Gov. Rick Perry on Thursday announced that the state has reached agreements with health facilities to provide care for veterans who cannot get timely treatment from the U.S. Department of Veterans Affairs. Now, he’s asking federal officials to approve the plan designed to help the 1.7 million veterans living in Texas.
The U.S. House and Senate this week both passed bills that would help veterans access health care outside the VA system if they cannot get a prompt VA appointment or do not live near a VA clinic.
“I remain hopeful, faithful, that Congress will in fact do the right thing and do it quickly,” Perry said at a groundbreaking ceremony for a privately funded facility that will treat soldiers for traumatic brain injury and post-traumatic stress at the Fort Hood Army base. “But until that happens, this temporary option can help reduce substantial pressure on the veterans, who have earned through their valor and their dedication the very best care that we can provide.”
The proposal comes after the eruption of a national scandal over wait times at VA clinics. Whistleblowers have alleged that staffers at federal clinics were instructed to manipulate scheduling documents to falsely report shorter wait times for veterans seeking medical services.
Texas VA clinics have some of the longest patient wait times in the nation, according to a federal report released Monday.
Perry said reports of “endless waits” at Texas VA clinics are “just unacceptable.”
The governor sent a letter on Thursday to Sloan Gibson, acting secretary of the U.S. Department of Veterans Affairs, asking him to approve the plan to allow veterans to use their federal benefits outside the VA system. Perry asked that the non-VA providers be reimbursed through Medicare, which he said would allow faster treatment and payment than would be possible through the Veterans Health Administration system.

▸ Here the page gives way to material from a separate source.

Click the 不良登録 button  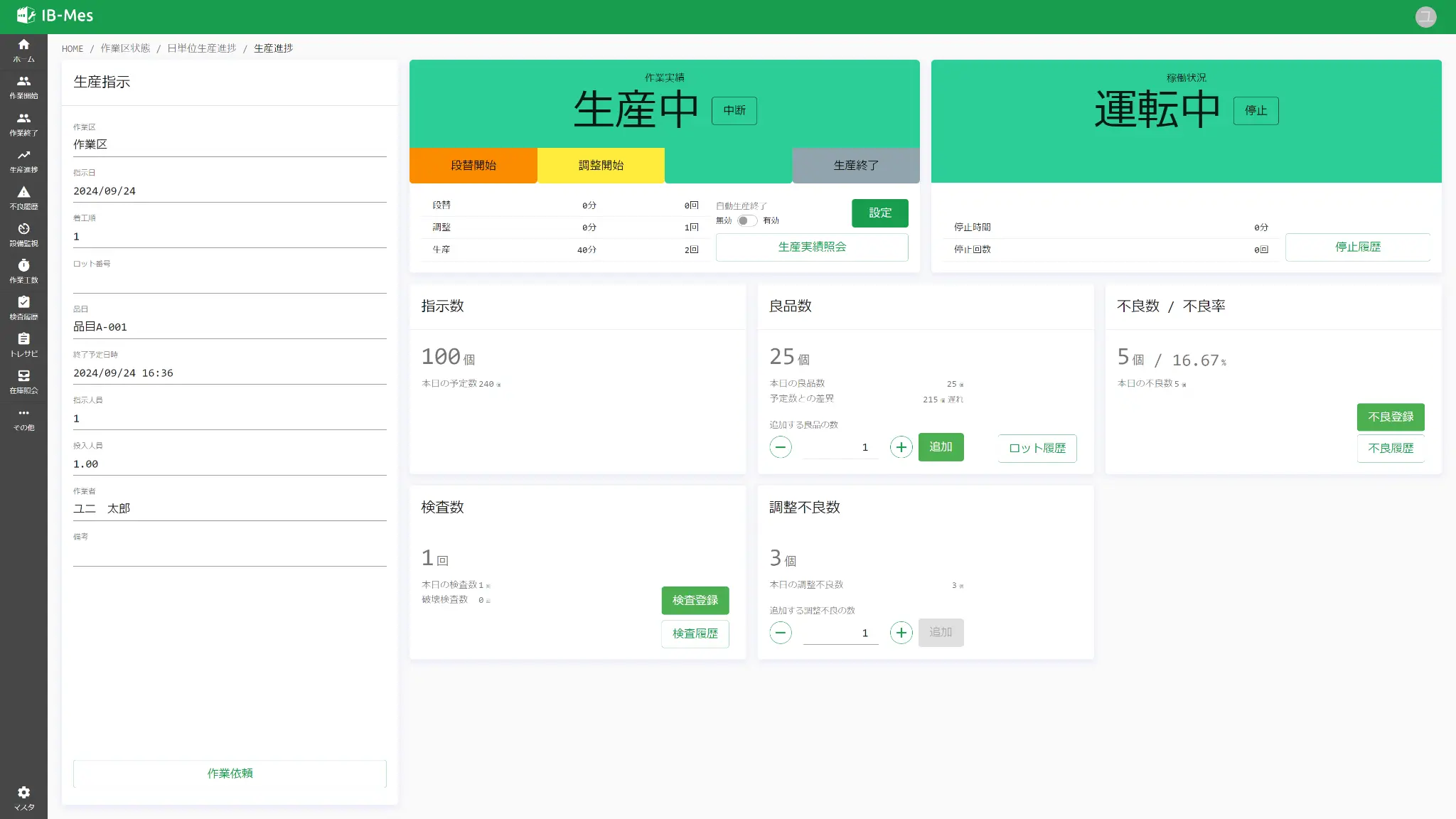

“It is clear to Texans that [the Veterans Health Administration] needs immediate support to provide the care that our nation's heroes need and deserve,” Perry wrote.
Perry said several medical providers are interested in providing care under the plan, including the Baylor Scott and White, Christus and the University of North Texas systems, as well as University of Texas System hospitals.
At Fort Hood, Perry also said the state is planning to add staff to the Texas Veterans Hotline to help veterans understand their benefits and treatment options.
Perry's comments came after he drew national attention for comments he made in San Francisco on Wednesday night, when he compared homosexuality to alcoholism, according to KPIX 5, a CBS station in San Francisco.
During an event at the Commonwealth Club of California, Perry was asked whether homosexuality is a disorder.
The Republican Party of Texas earlier this month added to its platform a plank that endorses “reparative therapy,” or counseling and psychological treatments that aim to turn gay people straight. The American Medical Association opposes such therapy.
"I may have the genetic coding that I'm inclined to be an alcoholic, but I have the desire not to do that, and I look at the homosexual issue the same way,” Perry said in a video posted on the TV station’s website.
Perry did not take questions from reporters at the ceremony at Fort Hood.